While it may be a kind of weakness on my part, I just don’t think I could manufacture the same ‘movement of soul’ without the Mass anymore.  I have come to rely on the rhythms Holy Mother Church offers in her liturgy as the primary way to cooperate with what God desires to do in my soul.  I wouldn’t know how to sustain a fervent prayer life without these forms anymore.  I wonder if this draws a bit on what Dr. Lancaster explains about what John Wesley suggests:  We grow in God’s love as we open ourselves to one another. Following Jesus to grow in holiness, then, was not finally individualistic and private, but rather took place in community.”  It is certainly Catholics around the whole world that experience this growth in holiness communally as the seasons of the liturgical year unfold.  Is this at all a part of what Wesley envisioned?

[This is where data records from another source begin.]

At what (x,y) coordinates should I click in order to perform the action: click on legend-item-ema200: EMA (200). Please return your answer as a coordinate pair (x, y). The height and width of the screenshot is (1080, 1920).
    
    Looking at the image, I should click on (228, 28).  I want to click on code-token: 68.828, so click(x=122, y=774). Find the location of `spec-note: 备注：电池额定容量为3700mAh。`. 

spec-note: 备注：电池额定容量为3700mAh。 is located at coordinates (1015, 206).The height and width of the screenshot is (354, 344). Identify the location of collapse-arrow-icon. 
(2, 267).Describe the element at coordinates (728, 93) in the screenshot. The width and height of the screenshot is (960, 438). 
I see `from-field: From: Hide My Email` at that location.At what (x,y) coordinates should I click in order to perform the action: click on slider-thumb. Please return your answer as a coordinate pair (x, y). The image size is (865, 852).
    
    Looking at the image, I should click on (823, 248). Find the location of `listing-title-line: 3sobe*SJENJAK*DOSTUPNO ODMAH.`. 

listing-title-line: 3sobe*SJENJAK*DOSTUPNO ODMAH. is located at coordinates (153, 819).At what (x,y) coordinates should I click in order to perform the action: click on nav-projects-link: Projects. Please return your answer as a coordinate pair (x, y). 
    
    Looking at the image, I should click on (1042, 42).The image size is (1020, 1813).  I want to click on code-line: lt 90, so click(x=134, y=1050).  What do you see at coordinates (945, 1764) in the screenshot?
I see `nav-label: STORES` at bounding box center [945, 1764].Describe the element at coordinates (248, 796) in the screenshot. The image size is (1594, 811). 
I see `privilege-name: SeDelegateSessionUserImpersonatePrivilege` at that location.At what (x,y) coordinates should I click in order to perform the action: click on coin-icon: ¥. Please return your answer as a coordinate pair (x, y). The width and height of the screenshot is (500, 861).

Dr. Lancaster also mentions, in relation to John Wesley’s view of holiness, that The ‘one thing needful’ for human beings is for Christ to renew our fallen nature, to restore us to wholeness so that we may again love God above all else and love everything else as God loves it. This renewal in holiness brings with it the happiness for which we were made.”  I can wholeheartedly agree with this, and the perfection of our charity is precisely what draws us toward this union, this restoration, this wholeness that Dr. Lancaster describes.  For Catholics, the how is not based in the small societies Wesley helped to form and foster, but rather in the universal church as she receives the Eucharist and experiences the pilgrimage of the liturgical year.  There are small groups like Wesley’s in the mix as well for many Catholics. We belong to a marriage group dedicated to a rule of life called Domus Christiani, for example. But the real vehicle for the sanctification that Wesley craves for the people of God comes through the Holy Sacrifice of the Mass.  

There is so much I can relate to and affirm about Dr. Lancaster’s posting about Wesleyan Methodists and their desire for holiness.  Perhaps it is our praxis that differs more than our principles?  Either way, I think there is a lovely overlap between Catholicism and Wesleyan theology when it comes to ideas around sanctification, and the perfection God wants to bring us to, even in this life, if we can give ourselves fully to him.  I leave you with a middle bit of the beautiful Exsultet, the great prayer of the Easter Vigil.  It is sung out after the Paschal candle is blessed and lit on the Saturday evening of Holy Week. To be in the dark church, watching the light of this candle passed out, person by person, to all of those in the congregation, mirroring the light of the resurrected Christ spreading out into the world, is a sight to behold.  This prayer captures the Christian longing for holiness and justice, and roots it in a moment in the year we cycle back to again and again.  I hope it captures just a little of the joy this Easter eve brings!  I wish that all Christians could experience it together.  Let us pray it will be so someday!

O happy fault

that earned for us so great, so glorious a Redeemer!

O truly blessed night,

worthy alone to know the time and hour

when Christ rose from the underworld!

 

This is the night

of which it is written:

The night shall be as bright as day,

dazzling is the night for me, and full of gladness.

 

The sanctifying power of this night

dispels wickedness, washes faults away,

restores innocence to the fallen, and joy to mourners,

drives out hatred, fosters concord, and brings down the mighty.

 

Thank you, Dr. Sarah Lancaster, for your posting!